(A block of data)
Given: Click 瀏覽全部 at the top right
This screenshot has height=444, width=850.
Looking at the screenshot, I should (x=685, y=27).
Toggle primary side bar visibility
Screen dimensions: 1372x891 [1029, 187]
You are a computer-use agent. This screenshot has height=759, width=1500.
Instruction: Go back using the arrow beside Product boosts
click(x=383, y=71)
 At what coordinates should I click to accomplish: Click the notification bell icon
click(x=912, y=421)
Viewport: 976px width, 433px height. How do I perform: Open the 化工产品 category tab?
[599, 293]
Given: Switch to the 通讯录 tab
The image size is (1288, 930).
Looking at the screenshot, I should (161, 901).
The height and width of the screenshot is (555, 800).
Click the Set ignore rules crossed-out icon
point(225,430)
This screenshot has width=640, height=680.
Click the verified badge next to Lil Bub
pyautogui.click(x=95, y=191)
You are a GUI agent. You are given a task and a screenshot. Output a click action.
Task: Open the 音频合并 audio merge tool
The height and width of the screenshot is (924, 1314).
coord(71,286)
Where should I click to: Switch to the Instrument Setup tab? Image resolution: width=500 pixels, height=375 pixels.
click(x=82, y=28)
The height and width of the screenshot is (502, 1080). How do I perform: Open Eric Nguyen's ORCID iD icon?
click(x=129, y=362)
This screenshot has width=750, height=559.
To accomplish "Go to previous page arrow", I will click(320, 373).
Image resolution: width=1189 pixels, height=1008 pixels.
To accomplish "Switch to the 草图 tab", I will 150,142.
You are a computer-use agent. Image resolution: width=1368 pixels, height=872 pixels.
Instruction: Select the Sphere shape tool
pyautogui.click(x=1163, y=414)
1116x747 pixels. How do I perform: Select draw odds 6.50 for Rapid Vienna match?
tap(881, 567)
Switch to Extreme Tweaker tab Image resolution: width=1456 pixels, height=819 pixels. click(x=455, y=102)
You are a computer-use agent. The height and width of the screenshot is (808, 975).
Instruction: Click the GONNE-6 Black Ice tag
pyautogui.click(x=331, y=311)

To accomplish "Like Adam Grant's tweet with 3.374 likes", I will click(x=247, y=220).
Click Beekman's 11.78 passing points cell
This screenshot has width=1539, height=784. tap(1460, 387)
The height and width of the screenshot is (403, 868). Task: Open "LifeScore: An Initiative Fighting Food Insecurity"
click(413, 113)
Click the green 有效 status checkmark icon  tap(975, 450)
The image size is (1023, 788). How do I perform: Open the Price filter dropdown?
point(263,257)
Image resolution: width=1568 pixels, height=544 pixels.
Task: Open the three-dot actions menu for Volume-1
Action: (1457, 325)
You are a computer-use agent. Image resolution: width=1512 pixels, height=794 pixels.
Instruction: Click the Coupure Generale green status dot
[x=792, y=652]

◆ Work instructions
Retype every line above word for word, without changing anything.

◆ Result of the task
Given: Click 瀏覽全部 at the top right
This screenshot has height=444, width=850.
Looking at the screenshot, I should (x=685, y=27).
Toggle primary side bar visibility
Screen dimensions: 1372x891 [1029, 187]
You are a computer-use agent. This screenshot has height=759, width=1500.
Instruction: Go back using the arrow beside Product boosts
click(x=383, y=71)
 At what coordinates should I click to accomplish: Click the notification bell icon
click(x=912, y=421)
Viewport: 976px width, 433px height. How do I perform: Open the 化工产品 category tab?
[599, 293]
Given: Switch to the 通讯录 tab
The image size is (1288, 930).
Looking at the screenshot, I should (161, 901).
The height and width of the screenshot is (555, 800).
Click the Set ignore rules crossed-out icon
point(225,430)
This screenshot has width=640, height=680.
Click the verified badge next to Lil Bub
pyautogui.click(x=95, y=191)
You are a GUI agent. You are given a task and a screenshot. Output a click action.
Task: Open the 音频合并 audio merge tool
The height and width of the screenshot is (924, 1314).
coord(71,286)
Where should I click to: Switch to the Instrument Setup tab? Image resolution: width=500 pixels, height=375 pixels.
click(x=82, y=28)
The height and width of the screenshot is (502, 1080). How do I perform: Open Eric Nguyen's ORCID iD icon?
click(x=129, y=362)
This screenshot has width=750, height=559.
To accomplish "Go to previous page arrow", I will click(320, 373).
Image resolution: width=1189 pixels, height=1008 pixels.
To accomplish "Switch to the 草图 tab", I will 150,142.
You are a computer-use agent. Image resolution: width=1368 pixels, height=872 pixels.
Instruction: Select the Sphere shape tool
pyautogui.click(x=1163, y=414)
1116x747 pixels. How do I perform: Select draw odds 6.50 for Rapid Vienna match?
tap(881, 567)
Switch to Extreme Tweaker tab Image resolution: width=1456 pixels, height=819 pixels. click(x=455, y=102)
You are a computer-use agent. The height and width of the screenshot is (808, 975).
Instruction: Click the GONNE-6 Black Ice tag
pyautogui.click(x=331, y=311)

To accomplish "Like Adam Grant's tweet with 3.374 likes", I will click(x=247, y=220).
Click Beekman's 11.78 passing points cell
This screenshot has width=1539, height=784. tap(1460, 387)
The height and width of the screenshot is (403, 868). Task: Open "LifeScore: An Initiative Fighting Food Insecurity"
click(413, 113)
Click the green 有效 status checkmark icon  tap(975, 450)
The image size is (1023, 788). How do I perform: Open the Price filter dropdown?
point(263,257)
Image resolution: width=1568 pixels, height=544 pixels.
Task: Open the three-dot actions menu for Volume-1
Action: (1457, 325)
You are a computer-use agent. Image resolution: width=1512 pixels, height=794 pixels.
Instruction: Click the Coupure Generale green status dot
[x=792, y=652]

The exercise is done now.